Skip to content

Networking & remote access

hearth assumes a homelab on a trusted LAN with Tailscale for remote access. The firewall is on by default and tight.

Tailscale

Tailscale is enabled (services.tailscale.enable = true). Bring the host onto your tailnet after first boot:

Terminal window
sudo tailscale up

The tailscale0 interface is fully trusted by the firewall. Anything reachable only over the mesh is treated as private, which is the recommended way to reach services that should not face the LAN.

Open ports

On the public (non-Tailscale) interface, the firewall opens only:

PortServiceNotes
22SSHKey-only. Password auth is disabled.
11434Ollama APIHomelab convenience. See the warning below.
8770Map UI (hearth-mapd)Only if hearth.mapui.openFirewall is true (default).

Tightening the map UI

The web map is open on the LAN by default so other devices can view it.
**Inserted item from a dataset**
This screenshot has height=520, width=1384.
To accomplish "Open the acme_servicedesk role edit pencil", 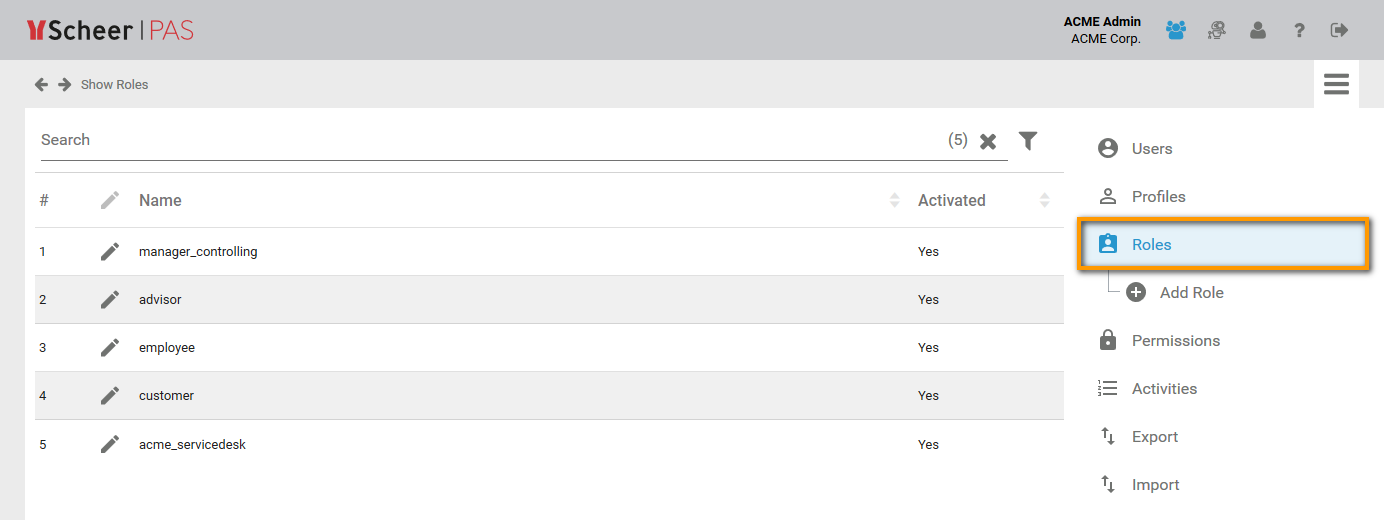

To keep it private, set:

hearth.mapui.openFirewall = false;

Then reach it over Tailscale only. See Map dashboard.

Connecting

Terminal window
# over the LAN or Tailscale, as the admin user
ssh operator@<host-ip>

SSH requires a key listed in hearth.adminKeys. The console password (operator / hearth initially) is only a local-console fallback; change it on first boot with passwd.